## To do
Could you print the data that follows exactly as given?
· · · ·
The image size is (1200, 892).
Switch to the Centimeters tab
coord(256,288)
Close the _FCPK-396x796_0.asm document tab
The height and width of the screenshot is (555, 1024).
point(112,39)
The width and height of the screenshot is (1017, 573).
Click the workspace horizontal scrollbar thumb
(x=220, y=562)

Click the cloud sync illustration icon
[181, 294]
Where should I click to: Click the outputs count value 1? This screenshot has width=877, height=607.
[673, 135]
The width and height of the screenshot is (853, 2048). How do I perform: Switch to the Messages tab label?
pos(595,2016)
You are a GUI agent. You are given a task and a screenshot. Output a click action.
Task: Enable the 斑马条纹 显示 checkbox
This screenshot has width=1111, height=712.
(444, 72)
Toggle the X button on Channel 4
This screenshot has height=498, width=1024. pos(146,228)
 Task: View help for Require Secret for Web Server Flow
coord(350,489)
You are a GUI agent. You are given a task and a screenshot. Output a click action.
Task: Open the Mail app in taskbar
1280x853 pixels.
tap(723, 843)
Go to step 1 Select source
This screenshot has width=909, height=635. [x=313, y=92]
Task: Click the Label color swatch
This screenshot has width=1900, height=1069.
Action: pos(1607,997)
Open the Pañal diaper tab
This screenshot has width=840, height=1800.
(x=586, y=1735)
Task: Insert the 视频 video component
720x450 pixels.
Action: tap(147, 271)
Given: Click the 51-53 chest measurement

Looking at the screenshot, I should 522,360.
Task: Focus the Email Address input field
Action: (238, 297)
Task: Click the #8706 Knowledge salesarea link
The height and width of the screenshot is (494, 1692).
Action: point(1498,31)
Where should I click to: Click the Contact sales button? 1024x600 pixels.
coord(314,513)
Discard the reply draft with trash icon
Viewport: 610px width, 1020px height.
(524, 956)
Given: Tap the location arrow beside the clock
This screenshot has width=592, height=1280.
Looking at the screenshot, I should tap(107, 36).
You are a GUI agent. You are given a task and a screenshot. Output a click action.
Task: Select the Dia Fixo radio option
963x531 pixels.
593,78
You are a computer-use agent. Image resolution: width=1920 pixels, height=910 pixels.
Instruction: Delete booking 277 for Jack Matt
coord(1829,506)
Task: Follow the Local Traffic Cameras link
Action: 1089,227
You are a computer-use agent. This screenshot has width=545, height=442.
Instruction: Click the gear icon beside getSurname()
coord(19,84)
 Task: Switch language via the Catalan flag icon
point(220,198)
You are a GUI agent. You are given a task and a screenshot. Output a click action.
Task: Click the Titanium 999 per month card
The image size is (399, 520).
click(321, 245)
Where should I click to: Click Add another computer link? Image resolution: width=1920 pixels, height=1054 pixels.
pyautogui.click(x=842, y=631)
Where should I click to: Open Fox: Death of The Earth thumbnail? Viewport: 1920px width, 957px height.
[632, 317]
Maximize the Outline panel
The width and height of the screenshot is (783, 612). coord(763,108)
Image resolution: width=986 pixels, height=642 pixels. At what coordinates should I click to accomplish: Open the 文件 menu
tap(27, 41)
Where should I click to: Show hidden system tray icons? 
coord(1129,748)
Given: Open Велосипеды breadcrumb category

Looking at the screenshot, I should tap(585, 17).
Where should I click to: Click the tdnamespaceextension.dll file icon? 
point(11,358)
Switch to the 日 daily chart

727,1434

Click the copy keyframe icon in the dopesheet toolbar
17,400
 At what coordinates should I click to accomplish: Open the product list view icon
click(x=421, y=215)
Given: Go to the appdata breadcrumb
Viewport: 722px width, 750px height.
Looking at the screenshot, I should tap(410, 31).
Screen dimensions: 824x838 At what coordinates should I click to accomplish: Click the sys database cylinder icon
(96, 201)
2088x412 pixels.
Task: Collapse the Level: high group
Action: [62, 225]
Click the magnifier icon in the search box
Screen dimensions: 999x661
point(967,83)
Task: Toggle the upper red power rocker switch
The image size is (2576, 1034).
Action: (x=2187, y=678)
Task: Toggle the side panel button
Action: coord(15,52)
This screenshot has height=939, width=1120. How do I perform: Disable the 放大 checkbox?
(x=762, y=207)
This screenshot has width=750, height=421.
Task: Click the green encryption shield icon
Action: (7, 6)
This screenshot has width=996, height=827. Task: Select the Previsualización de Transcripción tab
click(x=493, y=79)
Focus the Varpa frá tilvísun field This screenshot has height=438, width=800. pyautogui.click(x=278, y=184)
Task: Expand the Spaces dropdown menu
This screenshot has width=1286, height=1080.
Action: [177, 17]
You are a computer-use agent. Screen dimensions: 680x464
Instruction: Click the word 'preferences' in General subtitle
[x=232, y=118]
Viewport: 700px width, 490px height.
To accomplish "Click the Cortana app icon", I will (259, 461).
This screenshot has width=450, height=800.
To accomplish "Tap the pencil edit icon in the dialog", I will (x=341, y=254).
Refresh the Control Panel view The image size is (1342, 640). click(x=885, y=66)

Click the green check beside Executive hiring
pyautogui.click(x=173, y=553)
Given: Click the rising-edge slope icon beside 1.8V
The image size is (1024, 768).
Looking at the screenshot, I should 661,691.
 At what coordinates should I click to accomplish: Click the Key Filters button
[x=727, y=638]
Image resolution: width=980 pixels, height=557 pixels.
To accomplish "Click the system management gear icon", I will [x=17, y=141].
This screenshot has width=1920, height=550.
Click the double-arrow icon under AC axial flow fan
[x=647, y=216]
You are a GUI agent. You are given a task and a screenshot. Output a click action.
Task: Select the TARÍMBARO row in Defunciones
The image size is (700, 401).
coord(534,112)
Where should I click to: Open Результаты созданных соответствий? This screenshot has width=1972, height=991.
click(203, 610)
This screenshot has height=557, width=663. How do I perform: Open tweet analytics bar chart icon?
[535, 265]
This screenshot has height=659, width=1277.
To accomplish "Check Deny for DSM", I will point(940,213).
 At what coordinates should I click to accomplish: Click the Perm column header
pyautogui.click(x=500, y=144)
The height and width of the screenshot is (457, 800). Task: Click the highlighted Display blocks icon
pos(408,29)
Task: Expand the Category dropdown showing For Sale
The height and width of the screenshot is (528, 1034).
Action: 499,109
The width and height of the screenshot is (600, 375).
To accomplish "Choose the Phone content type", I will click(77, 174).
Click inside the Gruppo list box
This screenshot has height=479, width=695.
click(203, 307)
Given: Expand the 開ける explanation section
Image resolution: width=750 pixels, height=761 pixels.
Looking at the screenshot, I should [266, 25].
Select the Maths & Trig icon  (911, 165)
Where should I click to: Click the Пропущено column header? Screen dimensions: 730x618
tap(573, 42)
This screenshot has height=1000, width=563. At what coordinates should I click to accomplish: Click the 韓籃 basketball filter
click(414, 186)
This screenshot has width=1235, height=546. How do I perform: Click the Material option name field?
· · · ·
## Task solution
The image size is (1200, 892).
Switch to the Centimeters tab
coord(256,288)
Close the _FCPK-396x796_0.asm document tab
The height and width of the screenshot is (555, 1024).
point(112,39)
The width and height of the screenshot is (1017, 573).
Click the workspace horizontal scrollbar thumb
(x=220, y=562)

Click the cloud sync illustration icon
[181, 294]
Where should I click to: Click the outputs count value 1? This screenshot has width=877, height=607.
[673, 135]
The width and height of the screenshot is (853, 2048). How do I perform: Switch to the Messages tab label?
pos(595,2016)
You are a GUI agent. You are given a task and a screenshot. Output a click action.
Task: Enable the 斑马条纹 显示 checkbox
This screenshot has width=1111, height=712.
(444, 72)
Toggle the X button on Channel 4
This screenshot has height=498, width=1024. pos(146,228)
 Task: View help for Require Secret for Web Server Flow
coord(350,489)
You are a GUI agent. You are given a task and a screenshot. Output a click action.
Task: Open the Mail app in taskbar
1280x853 pixels.
tap(723, 843)
Go to step 1 Select source
This screenshot has width=909, height=635. [x=313, y=92]
Task: Click the Label color swatch
This screenshot has width=1900, height=1069.
Action: pos(1607,997)
Open the Pañal diaper tab
This screenshot has width=840, height=1800.
(x=586, y=1735)
Task: Insert the 视频 video component
720x450 pixels.
Action: tap(147, 271)
Given: Click the 51-53 chest measurement

Looking at the screenshot, I should 522,360.
Task: Focus the Email Address input field
Action: (238, 297)
Task: Click the #8706 Knowledge salesarea link
The height and width of the screenshot is (494, 1692).
Action: point(1498,31)
Where should I click to: Click the Contact sales button? 1024x600 pixels.
coord(314,513)
Discard the reply draft with trash icon
Viewport: 610px width, 1020px height.
(524, 956)
Given: Tap the location arrow beside the clock
This screenshot has width=592, height=1280.
Looking at the screenshot, I should tap(107, 36).
You are a GUI agent. You are given a task and a screenshot. Output a click action.
Task: Select the Dia Fixo radio option
963x531 pixels.
593,78
You are a computer-use agent. Image resolution: width=1920 pixels, height=910 pixels.
Instruction: Delete booking 277 for Jack Matt
coord(1829,506)
Task: Follow the Local Traffic Cameras link
Action: 1089,227
You are a computer-use agent. This screenshot has width=545, height=442.
Instruction: Click the gear icon beside getSurname()
coord(19,84)
 Task: Switch language via the Catalan flag icon
point(220,198)
You are a GUI agent. You are given a task and a screenshot. Output a click action.
Task: Click the Titanium 999 per month card
The image size is (399, 520).
click(321, 245)
Where should I click to: Click Add another computer link? Image resolution: width=1920 pixels, height=1054 pixels.
pyautogui.click(x=842, y=631)
Where should I click to: Open Fox: Death of The Earth thumbnail? Viewport: 1920px width, 957px height.
[632, 317]
Maximize the Outline panel
The width and height of the screenshot is (783, 612). coord(763,108)
Image resolution: width=986 pixels, height=642 pixels. At what coordinates should I click to accomplish: Open the 文件 menu
tap(27, 41)
Where should I click to: Show hidden system tray icons? 
coord(1129,748)
Given: Open Велосипеды breadcrumb category

Looking at the screenshot, I should tap(585, 17).
Where should I click to: Click the tdnamespaceextension.dll file icon? 
point(11,358)
Switch to the 日 daily chart

727,1434

Click the copy keyframe icon in the dopesheet toolbar
17,400
 At what coordinates should I click to accomplish: Open the product list view icon
click(x=421, y=215)
Given: Go to the appdata breadcrumb
Viewport: 722px width, 750px height.
Looking at the screenshot, I should tap(410, 31).
Screen dimensions: 824x838 At what coordinates should I click to accomplish: Click the sys database cylinder icon
(96, 201)
2088x412 pixels.
Task: Collapse the Level: high group
Action: [62, 225]
Click the magnifier icon in the search box
Screen dimensions: 999x661
point(967,83)
Task: Toggle the upper red power rocker switch
The image size is (2576, 1034).
Action: (x=2187, y=678)
Task: Toggle the side panel button
Action: coord(15,52)
This screenshot has height=939, width=1120. How do I perform: Disable the 放大 checkbox?
(x=762, y=207)
This screenshot has width=750, height=421.
Task: Click the green encryption shield icon
Action: (7, 6)
This screenshot has width=996, height=827. Task: Select the Previsualización de Transcripción tab
click(x=493, y=79)
Focus the Varpa frá tilvísun field This screenshot has height=438, width=800. pyautogui.click(x=278, y=184)
Task: Expand the Spaces dropdown menu
This screenshot has width=1286, height=1080.
Action: [177, 17]
You are a computer-use agent. Screen dimensions: 680x464
Instruction: Click the word 'preferences' in General subtitle
[x=232, y=118]
Viewport: 700px width, 490px height.
To accomplish "Click the Cortana app icon", I will (259, 461).
This screenshot has width=450, height=800.
To accomplish "Tap the pencil edit icon in the dialog", I will (x=341, y=254).
Refresh the Control Panel view The image size is (1342, 640). click(x=885, y=66)

Click the green check beside Executive hiring
pyautogui.click(x=173, y=553)
Given: Click the rising-edge slope icon beside 1.8V
The image size is (1024, 768).
Looking at the screenshot, I should 661,691.
 At what coordinates should I click to accomplish: Click the Key Filters button
[x=727, y=638]
Image resolution: width=980 pixels, height=557 pixels.
To accomplish "Click the system management gear icon", I will [x=17, y=141].
This screenshot has width=1920, height=550.
Click the double-arrow icon under AC axial flow fan
[x=647, y=216]
You are a GUI agent. You are given a task and a screenshot. Output a click action.
Task: Select the TARÍMBARO row in Defunciones
The image size is (700, 401).
coord(534,112)
Where should I click to: Open Результаты созданных соответствий? This screenshot has width=1972, height=991.
click(203, 610)
This screenshot has height=557, width=663. How do I perform: Open tweet analytics bar chart icon?
[535, 265]
This screenshot has height=659, width=1277.
To accomplish "Check Deny for DSM", I will point(940,213).
 At what coordinates should I click to accomplish: Click the Perm column header
pyautogui.click(x=500, y=144)
The height and width of the screenshot is (457, 800). Task: Click the highlighted Display blocks icon
pos(408,29)
Task: Expand the Category dropdown showing For Sale
The height and width of the screenshot is (528, 1034).
Action: 499,109
The width and height of the screenshot is (600, 375).
To accomplish "Choose the Phone content type", I will click(77, 174).
Click inside the Gruppo list box
This screenshot has height=479, width=695.
click(203, 307)
Given: Expand the 開ける explanation section
Image resolution: width=750 pixels, height=761 pixels.
Looking at the screenshot, I should [266, 25].
Select the Maths & Trig icon  (911, 165)
Where should I click to: Click the Пропущено column header? Screen dimensions: 730x618
tap(573, 42)
This screenshot has height=1000, width=563. At what coordinates should I click to accomplish: Click the 韓籃 basketball filter
click(414, 186)
This screenshot has width=1235, height=546. How do I perform: Click the Material option name field?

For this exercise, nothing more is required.